Three Months On, Tension Lingers Near the Pentagon

Bill McKelway
Richmond Times-Dispatch
December 11, 2001

The Pentagon, the other "Ground Zero," looks deceptively unblemished.

Construction workers have cauterized and sealed its gaping, wedge-shaped wound. On a hillside a half-mile away, saddened mourners and stunned citizens have gathered daily for three months. They leave tokens of remembrance.

Thousands upon thousands of the patriotic mementos have been cleared away and stored inside the Pentagon itself—as though the five-sided building of concentric rings is strong enough to absorb not only the pain of the 190 people who died there, but also the grief of survivors.

"Thank you for the tremendous response!!" reads a printed sign at the site. It says that "all historical artifacts" have been collected "for their preservation and safekeeping."

Three months ago, on September 11 at 9:38 a.m., a Tuesday, Jose Velasquez heard the rumble of imminent death overhead. "I knew something was wrong. The planes come more from the north and west [to land at Reagan National Airport] not from the south. And not so low."

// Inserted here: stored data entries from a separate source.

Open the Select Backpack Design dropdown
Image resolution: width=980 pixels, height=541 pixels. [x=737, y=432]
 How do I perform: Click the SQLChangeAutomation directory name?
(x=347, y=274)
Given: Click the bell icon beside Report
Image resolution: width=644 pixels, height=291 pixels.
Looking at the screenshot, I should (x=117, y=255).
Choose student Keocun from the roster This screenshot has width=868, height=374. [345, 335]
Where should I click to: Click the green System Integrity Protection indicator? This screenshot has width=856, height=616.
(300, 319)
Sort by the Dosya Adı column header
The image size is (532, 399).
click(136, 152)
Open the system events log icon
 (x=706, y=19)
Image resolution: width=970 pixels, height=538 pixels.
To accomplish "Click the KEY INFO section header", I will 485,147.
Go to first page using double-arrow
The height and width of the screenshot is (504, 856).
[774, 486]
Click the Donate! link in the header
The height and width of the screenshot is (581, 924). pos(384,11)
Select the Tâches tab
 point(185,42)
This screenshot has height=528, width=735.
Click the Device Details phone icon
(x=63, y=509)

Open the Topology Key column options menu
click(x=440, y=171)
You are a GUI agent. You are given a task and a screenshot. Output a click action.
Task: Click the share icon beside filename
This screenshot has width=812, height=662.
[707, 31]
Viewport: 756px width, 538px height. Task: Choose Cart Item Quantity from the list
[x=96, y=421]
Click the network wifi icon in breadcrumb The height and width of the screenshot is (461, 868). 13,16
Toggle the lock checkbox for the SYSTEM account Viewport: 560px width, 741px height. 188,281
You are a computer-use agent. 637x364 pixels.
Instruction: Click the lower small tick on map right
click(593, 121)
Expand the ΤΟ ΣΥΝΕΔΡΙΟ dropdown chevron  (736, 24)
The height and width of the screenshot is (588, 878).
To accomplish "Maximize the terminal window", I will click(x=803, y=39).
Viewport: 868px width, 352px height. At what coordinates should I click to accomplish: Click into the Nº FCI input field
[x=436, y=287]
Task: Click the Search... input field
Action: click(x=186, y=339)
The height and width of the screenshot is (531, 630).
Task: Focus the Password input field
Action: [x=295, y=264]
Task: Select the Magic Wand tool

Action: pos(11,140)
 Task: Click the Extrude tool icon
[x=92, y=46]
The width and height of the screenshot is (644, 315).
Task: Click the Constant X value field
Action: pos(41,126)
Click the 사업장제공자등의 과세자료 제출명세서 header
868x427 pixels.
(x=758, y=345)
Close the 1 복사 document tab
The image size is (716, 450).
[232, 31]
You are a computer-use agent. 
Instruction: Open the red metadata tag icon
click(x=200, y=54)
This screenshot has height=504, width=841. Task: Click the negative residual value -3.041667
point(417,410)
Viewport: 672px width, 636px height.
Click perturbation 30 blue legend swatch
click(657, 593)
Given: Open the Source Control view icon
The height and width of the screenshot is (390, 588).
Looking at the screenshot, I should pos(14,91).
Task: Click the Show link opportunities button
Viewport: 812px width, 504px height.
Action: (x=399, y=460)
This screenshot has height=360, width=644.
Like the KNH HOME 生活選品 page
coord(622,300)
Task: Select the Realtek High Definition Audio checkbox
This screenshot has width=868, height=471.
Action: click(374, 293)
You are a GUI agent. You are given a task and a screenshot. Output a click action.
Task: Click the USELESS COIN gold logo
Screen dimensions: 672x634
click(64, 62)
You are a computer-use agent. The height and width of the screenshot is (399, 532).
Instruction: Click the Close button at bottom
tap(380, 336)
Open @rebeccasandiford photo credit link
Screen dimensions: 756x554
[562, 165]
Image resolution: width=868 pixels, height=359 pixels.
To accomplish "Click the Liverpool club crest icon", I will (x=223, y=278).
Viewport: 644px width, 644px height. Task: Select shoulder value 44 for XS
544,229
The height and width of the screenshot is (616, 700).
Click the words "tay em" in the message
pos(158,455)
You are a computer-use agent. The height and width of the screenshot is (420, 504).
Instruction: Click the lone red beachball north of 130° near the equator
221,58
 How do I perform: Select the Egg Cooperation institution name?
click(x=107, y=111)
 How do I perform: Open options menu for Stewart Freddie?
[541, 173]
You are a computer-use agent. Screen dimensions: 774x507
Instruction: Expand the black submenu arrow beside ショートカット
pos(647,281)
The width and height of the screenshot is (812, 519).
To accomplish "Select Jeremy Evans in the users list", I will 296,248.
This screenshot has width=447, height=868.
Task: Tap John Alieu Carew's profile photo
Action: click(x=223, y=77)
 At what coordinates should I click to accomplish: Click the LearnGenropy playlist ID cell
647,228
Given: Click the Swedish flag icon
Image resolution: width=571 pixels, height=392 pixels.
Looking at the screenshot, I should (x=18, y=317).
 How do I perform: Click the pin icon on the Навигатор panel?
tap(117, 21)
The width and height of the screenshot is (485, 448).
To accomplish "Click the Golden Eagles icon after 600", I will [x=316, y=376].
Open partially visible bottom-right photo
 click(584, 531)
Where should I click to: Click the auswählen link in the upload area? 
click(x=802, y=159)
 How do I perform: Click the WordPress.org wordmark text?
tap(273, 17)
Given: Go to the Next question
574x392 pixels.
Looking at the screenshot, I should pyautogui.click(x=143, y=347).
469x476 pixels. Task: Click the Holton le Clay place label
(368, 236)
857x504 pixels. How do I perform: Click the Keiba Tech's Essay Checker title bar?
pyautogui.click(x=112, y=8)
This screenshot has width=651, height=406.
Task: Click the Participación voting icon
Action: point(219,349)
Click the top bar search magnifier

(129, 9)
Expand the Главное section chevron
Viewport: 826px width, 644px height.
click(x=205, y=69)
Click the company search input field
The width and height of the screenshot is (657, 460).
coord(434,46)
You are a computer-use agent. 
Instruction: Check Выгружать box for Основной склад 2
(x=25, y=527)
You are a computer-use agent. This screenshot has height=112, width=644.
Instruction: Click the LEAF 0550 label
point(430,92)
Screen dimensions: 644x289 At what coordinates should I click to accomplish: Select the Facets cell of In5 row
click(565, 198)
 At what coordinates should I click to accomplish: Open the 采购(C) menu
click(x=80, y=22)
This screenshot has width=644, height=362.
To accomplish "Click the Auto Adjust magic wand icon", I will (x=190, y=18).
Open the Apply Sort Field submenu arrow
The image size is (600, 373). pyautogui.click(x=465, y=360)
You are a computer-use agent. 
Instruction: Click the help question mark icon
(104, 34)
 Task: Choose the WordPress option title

He was talking on the telephone that morning to a friend who was feeding him gauzy reports about airplane crashes at the World Trade Center in New York. But Velasquez slammed down the receiver and raced outside when he felt the gas station he supervises suddenly begin to tremble from a too-close airplane.

"It was like an earthquake," the Costa Rican native said last week. What Velasquez felt above him almost within touching distance was American Airlines Flight 77 just seconds before impact.

His gas station, open only to Department of Defense personnel, is the last structure between the Pentagon and the hillside that, hours later, would become a wailing knoll. "By the time I got outside all I could see was a giant cloud of smoke, first white then black, coming from the Pentagon," he said. "It was just a terrible, terrible thing to be so close to."

Today, Velasquez still trembles when he talks about the incident that has forever changed the military, government, and technology polyglot that is Northern Virginia. "Even today," said Velasquez, "people who come here tell me they are frightened to come to work. You can see it in their eyes."

Velasquez says the gas station's security cameras are close enough to the Pentagon to have recorded the moment of impact. "I've never seen what the pictures looked like," he said. "The FBI was here within minutes and took the film."